Dorothy Lichtenstein
Dorothy Lichtenstein is president of the Roy Lichtenstein Foundation, New York, which is dedicated to the encouragement of a broad understanding of the art of her late husband Roy Lichtenstein and the artists of his time. After studying art history at Arcadia University (formerly Beaver College), Glenside, Pennsylvania, she became director of the pioneering Paul Bianchini Gallery, New York, where she organized Pop art exhibitions and associated projects. Lichtenstein also worked in New York with William Copley, editing and publishing portfolios of artists’ works for the Letter Edged in Black Press.
Remaining committed to art and culture and serving on the boards of numerous New York institutions, including Studio in a School, Studio Institute, Trisha Brown Dance Company, and Stony Brook Foundation, Lichtenstein is also a member of the International Advisory Board of LongHouse Reserve, New York, a member of the Director’s Advisory Council of MASS MoCA, and a Lifetime Trustee of the Parrish Art Museum, New York. Lichtenstein is equally committed to scientific research and serves on the Leadership Council of the New York Stem Cell Foundation. In 2001 the French Ministry of Culture and Communication awarded her an Officier del’ Ordre des Arts et des Lettres. Lichtenstein has served on the board of the Robert Rauschenberg Foundation since 2011.
Excerpt from Interview with Dorothy Lichtenstein by Jeanmarie Theobalds, 2014
Lichtenstein: And Bob took so many photographs and then he used those photographs in his work. And not just his photographs, sometimes images from newspapers and various things. And he combined so many objects and images that you wouldn’t think could relate to each other but, in the end, they did.
[ . . . ]
Theobalds: Why do you think people have become more tolerant of artists changing?
Lichtenstein: Oh, well I just think that we’re so bombarded with images. There’s a desire for things to be new. People expect to be stimulated in a new way, the art world is so global. I always thought, in the sixties, when I got involved with the contemporary art world, you could almost name all the artists in California, Chicago, New York, and those who came over from France or Paris or London. It seemed like something you could hold in your mind even if the work looked different. And I think now [ . . . ] it’s just—in a world with so much information and imagery coming at you all the time, I think it’s almost sometimes hard to know what you're looking at. I think with Bob’s disparate images, I think he foreshadowed that.

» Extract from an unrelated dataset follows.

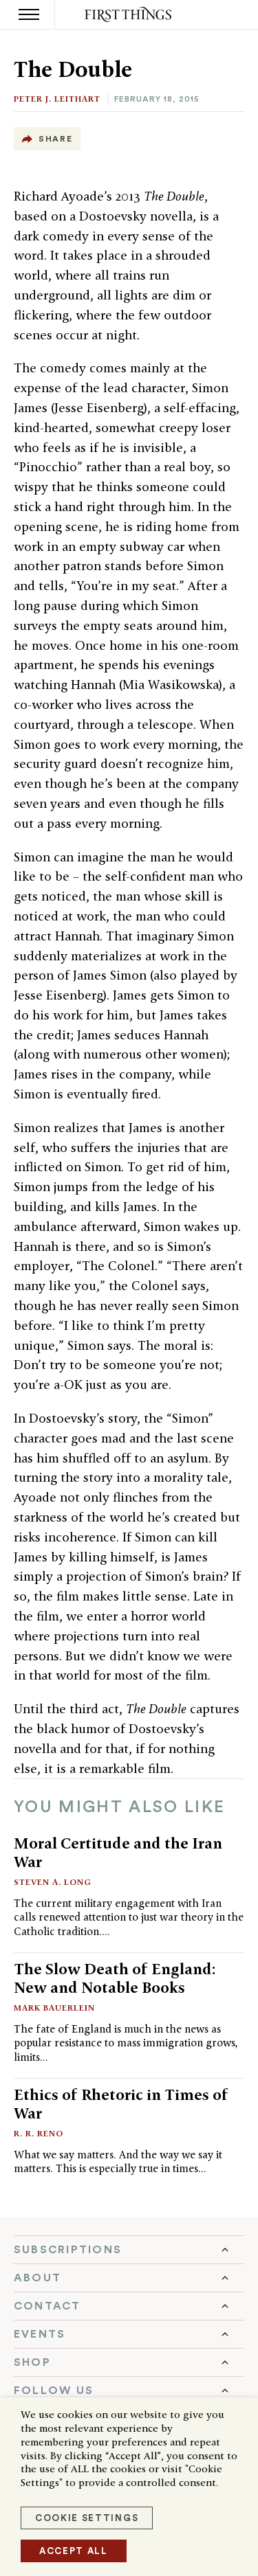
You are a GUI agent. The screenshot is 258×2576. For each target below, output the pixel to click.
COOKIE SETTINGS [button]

Theobalds: How do you mean?
Lichtenstein: Well, he put things that weren’t supposed to go together or people didn’t think would work together—sometimes they were old master images, sometimes they were his own photographs, sometimes they were completely mundane objects, and I actually think people don’t really understand his work that well. Maybe, when I talk about looking back at a group of work when you have a vantage point of time, people will see it, will see how modern and futuristic it was.